Mr. Hendren, it seemed, had a relation by marriage who followed the sea. He was a rough sort of man, in Mr. Hendren's opinion not exactly what you might call polished. Still, he followed a rough sort of trade, and this was a rough sort of boy, and Mr. Hendren didn't mind having a word with Alec – the name of the relation – and see what could be done in the matter.

"I don't know about that," said Mother. "They might ill-use him, and he's been ill-used more than enough already."

"Quite so," said Mr. Hendren politely, "huffing" the Foreman Shunter. "Quite so, M'ria" – Mr. Hendren was a very old friend of the family – "I quite agree with you there. The sea's a rough trade – rough an' no mistake – Alec can tell you tales that would make your hair rise – but as I say, he's a rough boy – and even the 'igh seas is better than the Work'us."

"Anything is better than that," said Mother. "All the same, I wouldn't like the poor child to be knocked about. You see, he's not very strong; he wants building up, and he's been used that crool by somebody that he's frit of his own shadow."

"Ah," said Mr. Hendren impressively. Impressiveness was Mr. Hendren's long suit. At that time, he was perhaps the most impressive man under sixty in Kentish Town. "Ah," said Mr. Hendren, "I quite understand, M'ria. I'll speak to Alec the first thing tomorrer and see what he can do. Not to be knocked about – but the sea's the sea, you quite understand?"

"My great-uncle Dexter sailed twelve times round the Horn," said Mother with modesty.

"Did he so?" said Mr.
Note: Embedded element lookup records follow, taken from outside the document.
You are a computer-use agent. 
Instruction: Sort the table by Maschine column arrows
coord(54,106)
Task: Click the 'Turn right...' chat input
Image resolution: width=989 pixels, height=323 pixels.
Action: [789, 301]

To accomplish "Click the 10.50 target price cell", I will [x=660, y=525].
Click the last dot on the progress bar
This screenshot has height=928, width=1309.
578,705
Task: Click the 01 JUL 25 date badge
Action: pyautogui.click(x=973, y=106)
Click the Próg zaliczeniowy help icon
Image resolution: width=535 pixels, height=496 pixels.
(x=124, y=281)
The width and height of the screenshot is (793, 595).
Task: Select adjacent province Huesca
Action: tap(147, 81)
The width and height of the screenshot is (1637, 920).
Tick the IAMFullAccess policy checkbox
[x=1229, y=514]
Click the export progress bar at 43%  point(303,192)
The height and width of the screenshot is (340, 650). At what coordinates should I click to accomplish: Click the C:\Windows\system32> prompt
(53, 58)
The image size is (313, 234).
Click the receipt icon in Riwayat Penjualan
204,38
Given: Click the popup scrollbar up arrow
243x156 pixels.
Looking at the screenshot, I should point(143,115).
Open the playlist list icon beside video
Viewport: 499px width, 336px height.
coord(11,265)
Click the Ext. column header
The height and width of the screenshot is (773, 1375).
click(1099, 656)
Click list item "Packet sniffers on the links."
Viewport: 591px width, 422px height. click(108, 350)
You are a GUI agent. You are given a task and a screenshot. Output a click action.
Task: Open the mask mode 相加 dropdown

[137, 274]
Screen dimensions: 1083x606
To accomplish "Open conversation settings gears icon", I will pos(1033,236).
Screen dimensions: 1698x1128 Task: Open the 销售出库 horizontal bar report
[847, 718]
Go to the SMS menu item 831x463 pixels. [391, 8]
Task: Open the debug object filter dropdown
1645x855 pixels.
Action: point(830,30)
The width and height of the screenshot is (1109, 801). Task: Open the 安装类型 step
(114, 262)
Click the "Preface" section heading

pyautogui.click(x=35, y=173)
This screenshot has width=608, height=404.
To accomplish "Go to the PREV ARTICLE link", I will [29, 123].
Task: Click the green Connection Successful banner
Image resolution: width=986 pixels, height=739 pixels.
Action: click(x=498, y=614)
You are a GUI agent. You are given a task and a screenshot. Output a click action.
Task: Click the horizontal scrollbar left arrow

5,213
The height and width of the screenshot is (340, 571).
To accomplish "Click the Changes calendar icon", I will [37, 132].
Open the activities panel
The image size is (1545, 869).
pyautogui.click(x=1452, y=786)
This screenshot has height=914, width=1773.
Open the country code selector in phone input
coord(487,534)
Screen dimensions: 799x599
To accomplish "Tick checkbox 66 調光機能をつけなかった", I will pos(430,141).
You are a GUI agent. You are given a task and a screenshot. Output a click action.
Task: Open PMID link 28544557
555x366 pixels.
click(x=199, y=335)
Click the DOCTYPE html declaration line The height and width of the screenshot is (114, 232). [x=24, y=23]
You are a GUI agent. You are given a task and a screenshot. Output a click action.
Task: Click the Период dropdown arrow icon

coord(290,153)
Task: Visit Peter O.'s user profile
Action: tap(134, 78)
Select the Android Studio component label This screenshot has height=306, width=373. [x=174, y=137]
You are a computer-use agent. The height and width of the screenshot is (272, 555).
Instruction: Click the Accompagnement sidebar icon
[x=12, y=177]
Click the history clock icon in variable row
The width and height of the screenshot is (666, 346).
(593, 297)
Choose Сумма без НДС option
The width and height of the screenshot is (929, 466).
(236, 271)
Hendren. "Twelve times. Before the mast?"

"Before the mast?" was a little too much for Mother, as Mr. Hendren intended it to be, having no doubt a reputation to keep up.

"I don't know about afore the mast," said Mother stoutly. "I only know that great-uncle Dexter was terrible rough … terrible rough."

"All sailors is terrible rough," said Mr. Hendren, politely "huffing" the Foreman Shunter again. "Still, M'ria, I'll see what I can do with Alec … although, mind you, as I say, Alec's not as much polish as some people."

"Great-uncle Dexter hadn't neither," said Mother. "Foulest-mouthed man I ever heard in my life … and that's saying a good deal." And Mother looked volumes at the Foreman Shunter.

"That so?" said Mr. Hendren, tactfully, crowning his second king. "However … I'll see Alec … first thing tomorrer…"

"Thank you, 'Lijah," said the Foreman Shunter.